Google released Gemini 2.5 Flash Image (nicknamed nano-banana), its newest image generation and editing model. The system introduces several upgrades over earlier Flash models, including character consistency across prompts, multi-image fusion, precise prompt-based editing, and integration of world knowledge for semantic understanding.
The release is part of Google’s Gemini 2.5 family, which extends the Flash line of models beyond text and into image generation. Gemini 2.0 Flash was mainly recognized for its speed and efficiency, but its image generation features were limited in quality and editing precision. Gemini 2.5 Flash Image introduces improvements in these areas, adding tools that make it more practical for both quick experiments and structured creative workflows.
One technical focus of Gemini 2.5 Flash Image is character consistency, a common difficulty in generative models. It is designed to keep the same subject recognizable across multiple prompts or edits—for example, when moving a character between scenes, showing a product from different perspectives, or producing standardized visual assets.
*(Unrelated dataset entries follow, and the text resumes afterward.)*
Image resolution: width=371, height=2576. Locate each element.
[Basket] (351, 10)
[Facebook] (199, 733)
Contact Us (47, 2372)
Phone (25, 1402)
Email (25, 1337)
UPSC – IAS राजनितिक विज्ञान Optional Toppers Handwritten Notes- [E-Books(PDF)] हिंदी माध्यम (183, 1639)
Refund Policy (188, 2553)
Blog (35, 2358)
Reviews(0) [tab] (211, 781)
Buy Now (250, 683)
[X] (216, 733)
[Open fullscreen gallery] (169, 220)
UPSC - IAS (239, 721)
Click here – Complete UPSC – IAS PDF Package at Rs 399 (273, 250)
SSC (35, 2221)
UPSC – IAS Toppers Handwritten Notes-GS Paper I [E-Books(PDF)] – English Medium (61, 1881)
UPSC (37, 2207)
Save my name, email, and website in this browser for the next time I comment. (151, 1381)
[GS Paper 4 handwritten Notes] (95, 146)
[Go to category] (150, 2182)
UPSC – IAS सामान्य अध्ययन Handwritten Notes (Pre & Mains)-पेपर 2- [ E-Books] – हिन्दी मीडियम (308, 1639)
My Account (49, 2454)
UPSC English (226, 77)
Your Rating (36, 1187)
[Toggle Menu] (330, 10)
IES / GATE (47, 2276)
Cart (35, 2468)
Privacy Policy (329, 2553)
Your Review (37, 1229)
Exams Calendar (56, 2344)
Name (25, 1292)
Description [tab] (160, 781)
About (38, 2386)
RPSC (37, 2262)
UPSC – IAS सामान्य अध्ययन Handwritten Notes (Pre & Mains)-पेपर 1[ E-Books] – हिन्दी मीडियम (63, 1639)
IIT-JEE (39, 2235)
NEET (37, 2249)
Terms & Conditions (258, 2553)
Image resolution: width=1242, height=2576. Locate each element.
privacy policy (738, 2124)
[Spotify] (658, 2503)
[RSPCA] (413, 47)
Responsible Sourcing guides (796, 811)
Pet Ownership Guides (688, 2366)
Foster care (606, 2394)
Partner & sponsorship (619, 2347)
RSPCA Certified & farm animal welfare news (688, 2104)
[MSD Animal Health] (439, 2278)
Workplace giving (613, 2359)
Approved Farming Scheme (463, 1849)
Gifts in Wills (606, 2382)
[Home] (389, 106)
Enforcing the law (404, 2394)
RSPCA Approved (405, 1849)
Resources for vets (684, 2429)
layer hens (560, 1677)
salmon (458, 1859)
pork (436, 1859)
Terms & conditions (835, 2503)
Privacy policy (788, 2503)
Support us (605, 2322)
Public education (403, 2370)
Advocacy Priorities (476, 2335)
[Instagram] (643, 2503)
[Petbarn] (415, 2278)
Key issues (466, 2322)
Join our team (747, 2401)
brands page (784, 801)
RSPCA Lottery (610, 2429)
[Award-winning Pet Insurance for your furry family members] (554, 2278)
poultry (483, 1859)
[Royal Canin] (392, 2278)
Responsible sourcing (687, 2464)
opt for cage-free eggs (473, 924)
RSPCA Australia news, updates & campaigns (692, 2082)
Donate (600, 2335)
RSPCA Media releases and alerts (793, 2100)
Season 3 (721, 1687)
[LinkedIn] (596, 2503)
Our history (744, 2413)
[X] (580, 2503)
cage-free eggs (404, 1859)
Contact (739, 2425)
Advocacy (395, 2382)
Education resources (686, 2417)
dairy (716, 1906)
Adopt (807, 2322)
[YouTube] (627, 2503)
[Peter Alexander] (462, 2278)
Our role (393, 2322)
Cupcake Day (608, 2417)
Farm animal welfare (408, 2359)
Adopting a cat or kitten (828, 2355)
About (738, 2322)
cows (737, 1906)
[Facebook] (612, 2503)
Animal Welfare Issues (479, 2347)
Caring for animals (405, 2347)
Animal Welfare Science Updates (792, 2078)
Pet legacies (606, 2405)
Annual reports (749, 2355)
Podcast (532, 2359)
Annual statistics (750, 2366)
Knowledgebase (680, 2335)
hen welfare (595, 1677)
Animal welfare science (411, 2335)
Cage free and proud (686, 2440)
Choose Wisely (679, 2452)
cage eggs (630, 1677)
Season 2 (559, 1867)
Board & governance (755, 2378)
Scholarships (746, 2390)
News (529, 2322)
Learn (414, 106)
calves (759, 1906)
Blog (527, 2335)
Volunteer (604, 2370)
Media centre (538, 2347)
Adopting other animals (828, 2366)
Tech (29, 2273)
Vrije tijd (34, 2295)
The model also supports prompt-based image editing, where users can describe specific changes in natural language. Typical operations include background adjustments, object removal or replacement, or modifying details such as a subject’s pose. In addition, a multi-image fusion capability allows features from several inputs to be combined into a single result.
Gemini 2.5 Flash Image also benefits from world knowledge integration, giving it an edge in scenarios that require semantic reasoning. Google has demonstrated examples such as reading and interpreting hand-drawn diagrams, adapting templates for real estate listings, and assisting with educational tasks that combine visual and textual understanding.
Industrial designer Thomas Broen shared his first impressions after testing the model:
I found it interesting how good it was at editing your own images. Like adding features, editing the background/foreground, etc. But also that it was able to ‘go back to the original image’ when it was asked. Something I find that ChatGPT sometimes struggles with.
The model builds on the low latency and efficiency of Gemini 2.0 Flash, while directly incorporating community feedback for higher-quality outputs and stronger editing control. It is available now in preview through the Gemini API, Google AI Studio, and Vertex AI, with full stability expected in the coming weeks. To make experimentation easier, Google has updated Google AI Studio’s build mode with new template applications.
Pricing has been confirmed at $30 per 1 million output tokens, with each image costing about $0.039. Other modalities follow Gemini 2.5 Flash pricing.